Edinburgh Napier University

  Biodesulphurisation (BDS) is an emerging technology that utilises microorganisms for the removal of sulphur from fossil fuels. Commercial-scale BDS needs the development of highly active bacterial strains which allow easier downstream processing. In this research, a collection of actinobacteria that originated from oil-contaminated soils in Russia were investigated to establish their phylogenetic positions and biodesulphurisation capabilities.
The eleven test strains were confirmed as members of the genus Rhodococcus based on 16S rRNA and gyrB gene sequence analysis. Two organisms namely strain F and IEGM 248, confirmed as members of the species R. qingshengii and R. opacus, respectively based on the wholegenome sequence based OrthoANIu values, exhibited robust biodesulphurisation of dibenzothiophene (DBT) and benzothiophene (BT), respectively. R. qingshengii strain F was found to convert DBT to hydroxybiphenyl (2-HBP) with DBTO and DBTO2 as intermediates. The DBT desulphurisation genes of strain F occur as a cluster and share high sequence similarity with the dsz operon of R. erythropolis IGTS8. Rhodococcus opacus IEGM 248 could convert BT into benzofuran.
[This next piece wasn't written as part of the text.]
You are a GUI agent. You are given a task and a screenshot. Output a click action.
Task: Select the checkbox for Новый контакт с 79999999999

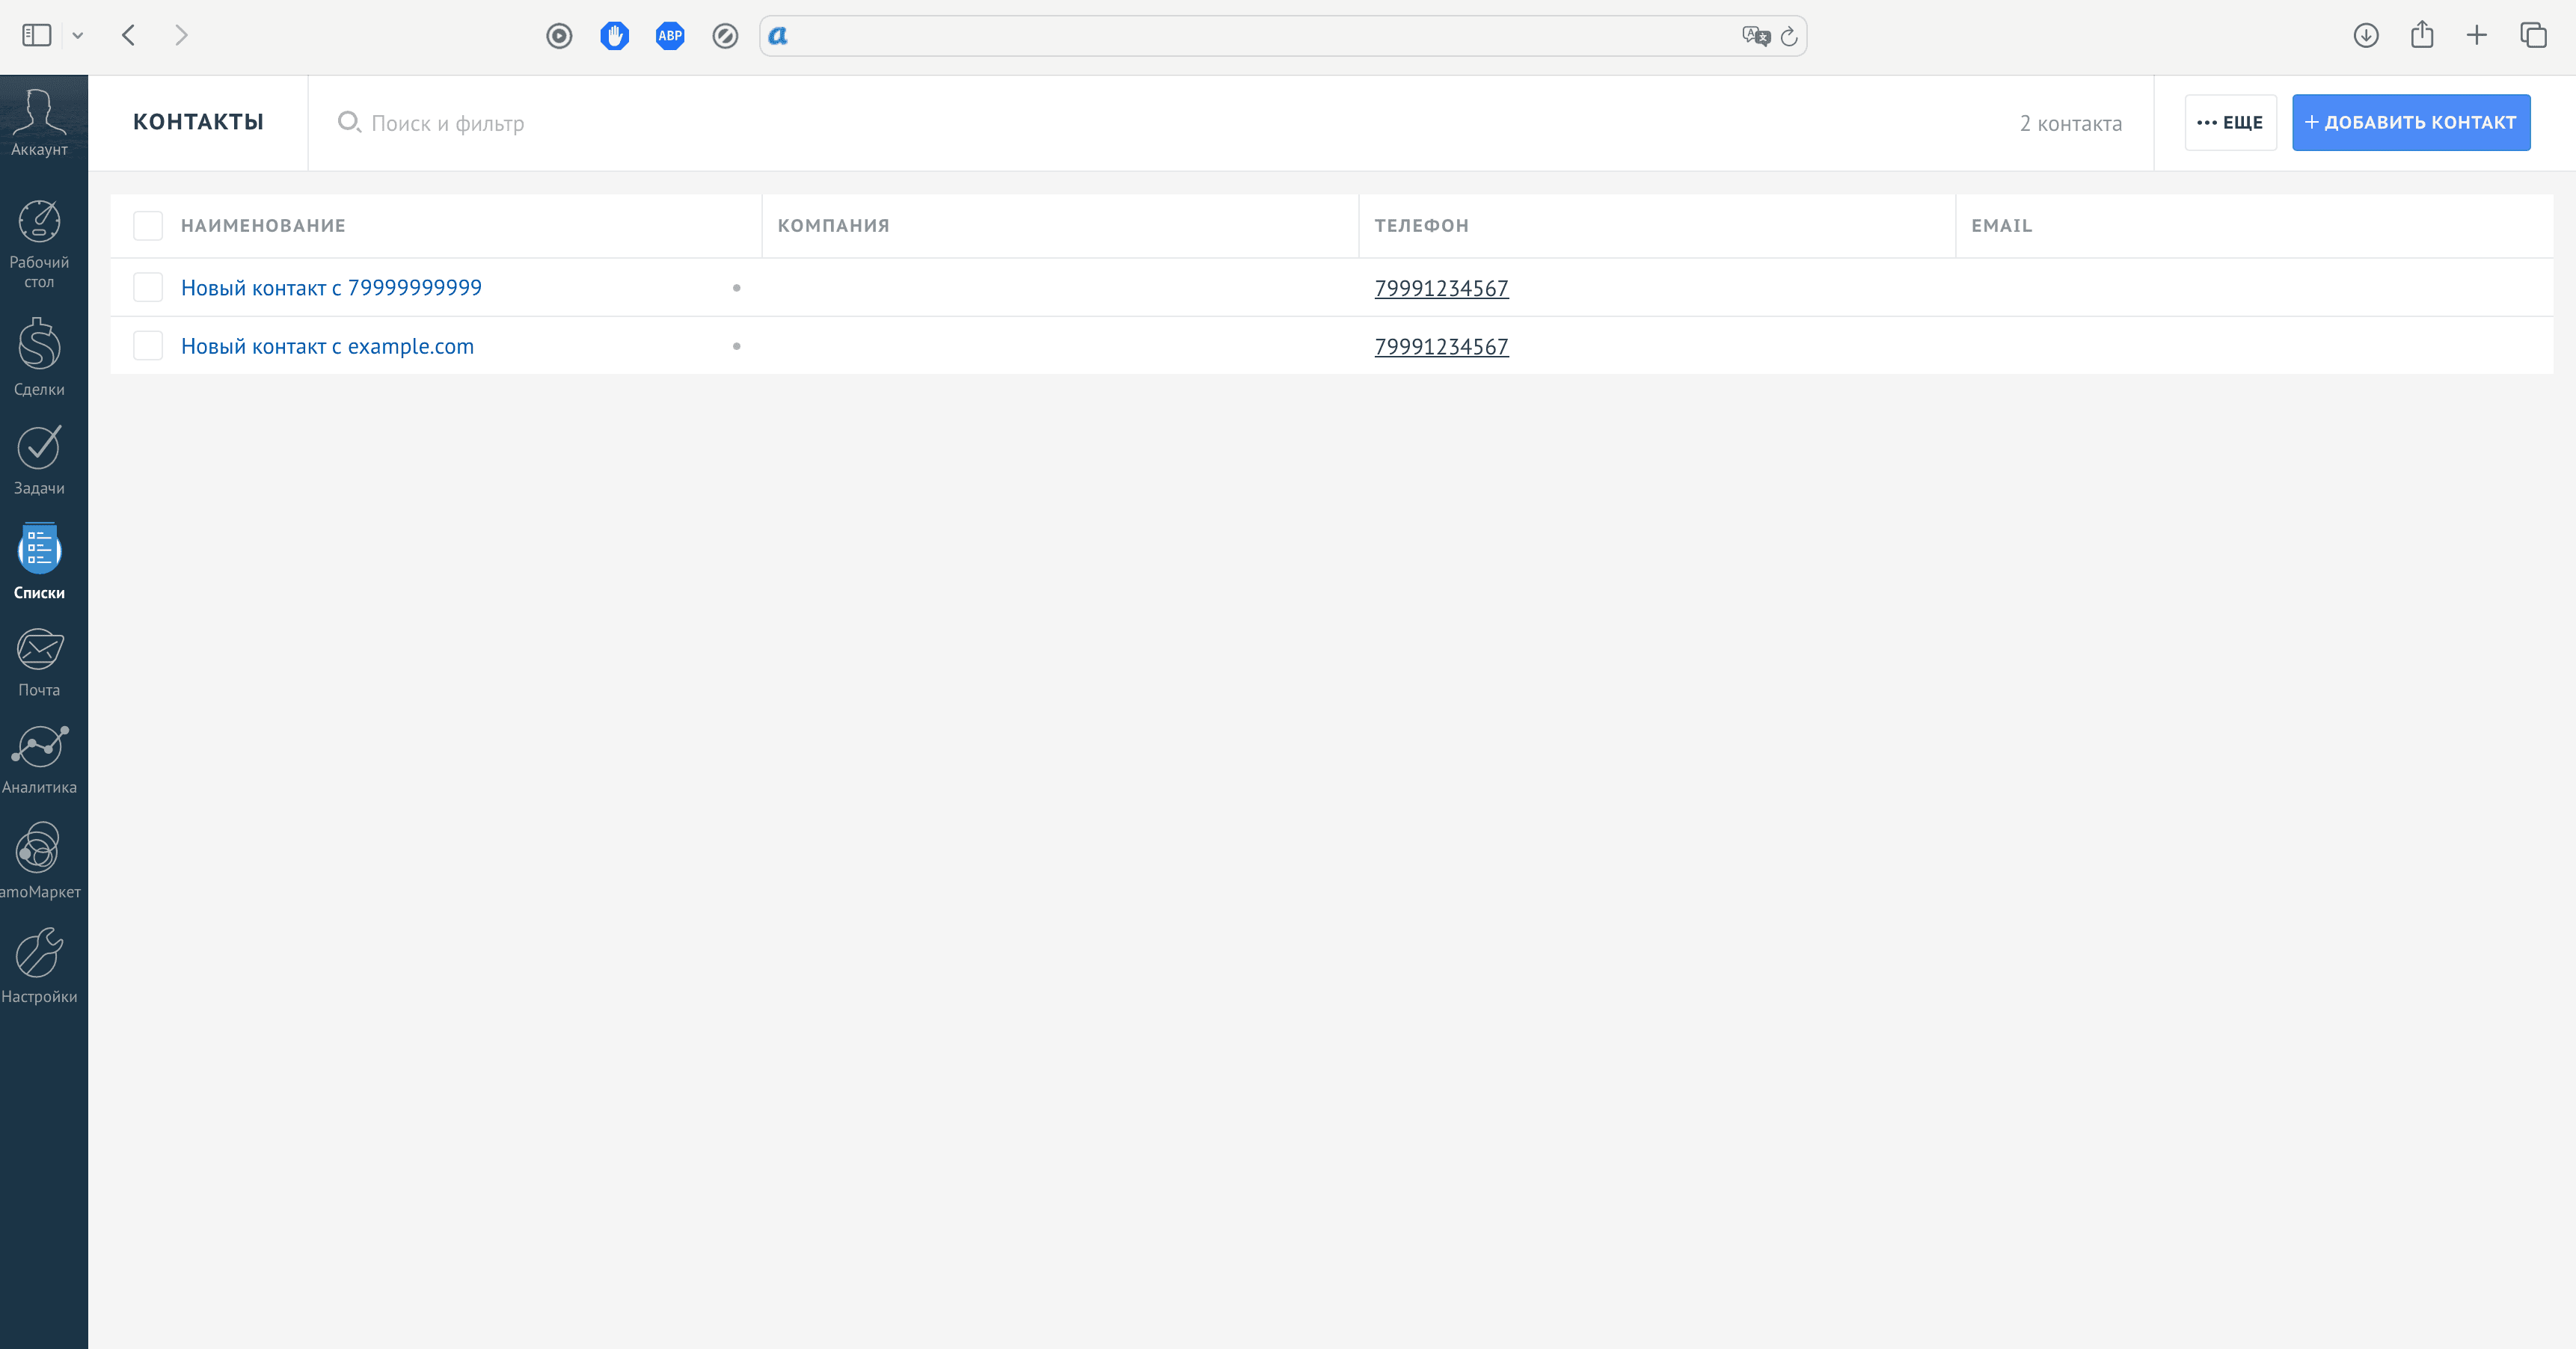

The BDS reaction of both strains follows the well-known 4S pathway of desulphurisation of DBT and BT.
When cultured directly in a biphasic growth medium containing 10% (v/v) oil (n-hexadecane or diesel) containing 300 ppm sulphur, strain F formed a stable oil-liquid emulsion, making it unsuitable for direct industrial application despite the strong desulphurisation activity. Whereas the strain 248 formed distinct oil, biomass and aqueous phases which enabled easy extraction of the desulphurised oil with more than 80% reduction in total sulphur content, making it a potential candidate strain for the development of a robust BDS biocatalyst to upgrade crude oils and refinery streams at industrial scale.
Whole-genome analysis of these strains also revealed the presence of a high copy number of various monooxygenases and sulphur metabolism related genes that occurred in clusters. These genes offer potential target sites for future mutation strategies to forestall sulphate induced repression of the desulphurisation genes which warrants future investigation.